Action item:
Whenever a line in the records below contains "computer", pick it out.

Collected data entries:
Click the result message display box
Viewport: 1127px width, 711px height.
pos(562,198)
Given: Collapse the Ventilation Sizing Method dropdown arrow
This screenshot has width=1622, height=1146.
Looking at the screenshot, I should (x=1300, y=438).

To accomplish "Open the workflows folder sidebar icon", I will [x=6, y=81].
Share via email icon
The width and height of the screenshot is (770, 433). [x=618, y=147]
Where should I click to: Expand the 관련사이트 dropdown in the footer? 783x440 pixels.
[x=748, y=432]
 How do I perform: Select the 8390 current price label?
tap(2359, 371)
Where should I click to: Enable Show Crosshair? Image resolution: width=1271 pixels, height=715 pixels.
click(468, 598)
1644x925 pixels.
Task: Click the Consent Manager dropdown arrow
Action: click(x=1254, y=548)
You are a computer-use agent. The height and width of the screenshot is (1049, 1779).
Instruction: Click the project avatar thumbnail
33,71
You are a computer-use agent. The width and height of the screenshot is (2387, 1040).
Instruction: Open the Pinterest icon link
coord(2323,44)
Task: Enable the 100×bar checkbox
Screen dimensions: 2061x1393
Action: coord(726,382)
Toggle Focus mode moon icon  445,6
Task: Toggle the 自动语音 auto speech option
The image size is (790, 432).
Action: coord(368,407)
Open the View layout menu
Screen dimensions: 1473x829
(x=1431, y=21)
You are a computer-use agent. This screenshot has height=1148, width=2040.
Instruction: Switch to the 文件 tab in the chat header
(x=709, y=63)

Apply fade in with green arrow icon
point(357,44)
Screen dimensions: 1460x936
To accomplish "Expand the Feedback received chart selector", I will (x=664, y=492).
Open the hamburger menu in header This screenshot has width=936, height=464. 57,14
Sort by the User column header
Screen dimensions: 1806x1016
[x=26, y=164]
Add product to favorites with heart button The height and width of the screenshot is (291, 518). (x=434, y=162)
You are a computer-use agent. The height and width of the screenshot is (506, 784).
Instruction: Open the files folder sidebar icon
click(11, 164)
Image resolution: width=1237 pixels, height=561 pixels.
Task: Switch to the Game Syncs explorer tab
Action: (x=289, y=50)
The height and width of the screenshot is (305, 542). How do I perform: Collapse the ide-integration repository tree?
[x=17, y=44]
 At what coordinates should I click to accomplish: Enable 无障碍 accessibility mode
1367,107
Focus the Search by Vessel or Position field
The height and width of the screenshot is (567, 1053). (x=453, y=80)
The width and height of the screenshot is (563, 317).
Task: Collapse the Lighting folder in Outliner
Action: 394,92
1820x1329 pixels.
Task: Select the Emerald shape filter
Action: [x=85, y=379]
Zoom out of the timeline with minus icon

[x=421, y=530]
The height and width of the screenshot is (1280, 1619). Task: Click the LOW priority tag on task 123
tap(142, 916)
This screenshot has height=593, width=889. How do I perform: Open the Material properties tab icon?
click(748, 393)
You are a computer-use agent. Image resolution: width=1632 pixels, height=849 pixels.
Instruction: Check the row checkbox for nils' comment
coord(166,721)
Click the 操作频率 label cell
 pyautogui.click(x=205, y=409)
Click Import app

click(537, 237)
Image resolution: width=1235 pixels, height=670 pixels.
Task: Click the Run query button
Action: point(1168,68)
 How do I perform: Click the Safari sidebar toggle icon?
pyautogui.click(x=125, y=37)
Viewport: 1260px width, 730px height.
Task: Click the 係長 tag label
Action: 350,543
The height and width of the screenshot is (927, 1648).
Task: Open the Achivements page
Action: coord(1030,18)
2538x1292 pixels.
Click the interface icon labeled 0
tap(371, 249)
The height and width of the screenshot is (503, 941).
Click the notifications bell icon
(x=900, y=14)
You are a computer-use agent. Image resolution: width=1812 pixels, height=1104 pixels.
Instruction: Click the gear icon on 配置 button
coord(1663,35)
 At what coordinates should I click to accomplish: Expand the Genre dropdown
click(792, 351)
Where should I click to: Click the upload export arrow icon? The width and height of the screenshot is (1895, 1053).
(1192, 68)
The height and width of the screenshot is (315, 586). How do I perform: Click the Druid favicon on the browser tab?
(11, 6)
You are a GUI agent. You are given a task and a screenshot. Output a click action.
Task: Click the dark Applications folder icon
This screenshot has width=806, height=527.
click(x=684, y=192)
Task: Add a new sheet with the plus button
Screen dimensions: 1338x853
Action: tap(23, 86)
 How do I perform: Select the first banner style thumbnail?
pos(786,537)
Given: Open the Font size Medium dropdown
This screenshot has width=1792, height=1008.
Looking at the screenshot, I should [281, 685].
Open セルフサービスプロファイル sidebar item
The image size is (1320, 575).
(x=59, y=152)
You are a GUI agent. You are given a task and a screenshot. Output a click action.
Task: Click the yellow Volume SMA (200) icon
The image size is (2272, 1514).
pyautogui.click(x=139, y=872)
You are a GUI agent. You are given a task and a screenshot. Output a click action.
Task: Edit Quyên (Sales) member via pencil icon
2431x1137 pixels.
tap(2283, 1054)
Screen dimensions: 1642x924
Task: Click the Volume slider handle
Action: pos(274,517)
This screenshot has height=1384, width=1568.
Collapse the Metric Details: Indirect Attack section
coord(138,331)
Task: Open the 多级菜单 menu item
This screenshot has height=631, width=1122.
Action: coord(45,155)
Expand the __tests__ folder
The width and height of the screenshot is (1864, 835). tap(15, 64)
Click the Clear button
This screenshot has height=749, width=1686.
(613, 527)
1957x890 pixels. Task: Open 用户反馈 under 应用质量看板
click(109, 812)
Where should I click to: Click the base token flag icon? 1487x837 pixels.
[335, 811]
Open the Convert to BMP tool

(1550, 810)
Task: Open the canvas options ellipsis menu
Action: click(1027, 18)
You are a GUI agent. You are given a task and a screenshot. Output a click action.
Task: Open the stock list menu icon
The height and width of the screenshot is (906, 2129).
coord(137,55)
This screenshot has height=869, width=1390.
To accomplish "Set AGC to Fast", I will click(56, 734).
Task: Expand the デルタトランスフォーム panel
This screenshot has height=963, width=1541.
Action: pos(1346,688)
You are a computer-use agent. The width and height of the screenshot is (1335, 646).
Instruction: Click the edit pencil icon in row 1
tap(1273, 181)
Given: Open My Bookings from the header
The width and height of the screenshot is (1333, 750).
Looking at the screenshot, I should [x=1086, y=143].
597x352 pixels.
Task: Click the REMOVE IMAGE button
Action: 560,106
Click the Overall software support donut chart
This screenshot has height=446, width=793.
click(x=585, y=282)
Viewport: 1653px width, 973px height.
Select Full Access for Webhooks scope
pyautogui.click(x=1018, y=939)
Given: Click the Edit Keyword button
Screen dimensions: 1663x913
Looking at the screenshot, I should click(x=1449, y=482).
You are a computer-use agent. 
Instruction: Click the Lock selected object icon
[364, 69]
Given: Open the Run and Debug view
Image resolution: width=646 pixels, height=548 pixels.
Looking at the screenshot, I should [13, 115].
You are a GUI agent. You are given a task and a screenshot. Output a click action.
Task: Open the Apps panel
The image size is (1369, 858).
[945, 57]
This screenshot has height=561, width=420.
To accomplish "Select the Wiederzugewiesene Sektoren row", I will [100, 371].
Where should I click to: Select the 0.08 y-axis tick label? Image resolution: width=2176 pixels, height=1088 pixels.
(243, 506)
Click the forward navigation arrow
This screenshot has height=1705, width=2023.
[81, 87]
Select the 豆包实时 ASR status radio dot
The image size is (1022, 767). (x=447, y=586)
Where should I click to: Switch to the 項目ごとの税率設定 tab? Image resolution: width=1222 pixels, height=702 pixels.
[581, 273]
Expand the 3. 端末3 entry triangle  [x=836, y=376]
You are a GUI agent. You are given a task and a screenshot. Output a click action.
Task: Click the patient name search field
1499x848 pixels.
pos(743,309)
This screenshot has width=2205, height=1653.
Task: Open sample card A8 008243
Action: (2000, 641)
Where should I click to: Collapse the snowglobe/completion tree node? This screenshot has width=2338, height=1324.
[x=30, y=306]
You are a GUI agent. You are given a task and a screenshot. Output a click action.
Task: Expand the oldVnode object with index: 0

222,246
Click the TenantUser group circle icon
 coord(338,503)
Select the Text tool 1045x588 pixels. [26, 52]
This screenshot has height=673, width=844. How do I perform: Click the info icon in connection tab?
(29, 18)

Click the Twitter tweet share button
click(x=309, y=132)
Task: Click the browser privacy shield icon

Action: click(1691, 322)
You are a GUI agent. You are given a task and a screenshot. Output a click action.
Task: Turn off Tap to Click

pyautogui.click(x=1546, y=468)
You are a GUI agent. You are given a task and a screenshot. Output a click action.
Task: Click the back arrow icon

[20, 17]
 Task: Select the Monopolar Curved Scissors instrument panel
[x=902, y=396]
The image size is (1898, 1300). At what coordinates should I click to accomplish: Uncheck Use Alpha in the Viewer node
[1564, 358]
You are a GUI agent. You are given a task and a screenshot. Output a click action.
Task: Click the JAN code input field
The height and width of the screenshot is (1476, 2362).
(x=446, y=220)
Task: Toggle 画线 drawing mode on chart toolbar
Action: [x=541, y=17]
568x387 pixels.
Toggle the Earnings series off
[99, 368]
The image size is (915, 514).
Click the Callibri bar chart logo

Response below:
You are a computer-use agent. The height and width of the screenshot is (1049, 1779).
You are a computer-use agent. The width and height of the screenshot is (2387, 1040).
You are a computer-use agent. This screenshot has height=1148, width=2040.
You are a computer-use agent. The height and width of the screenshot is (506, 784).
You are a computer-use agent. Image resolution: width=1632 pixels, height=849 pixels.
You are a computer-use agent. Image resolution: width=1812 pixels, height=1104 pixels.
You are a computer-use agent. The width and height of the screenshot is (1335, 646).
You are a computer-use agent. 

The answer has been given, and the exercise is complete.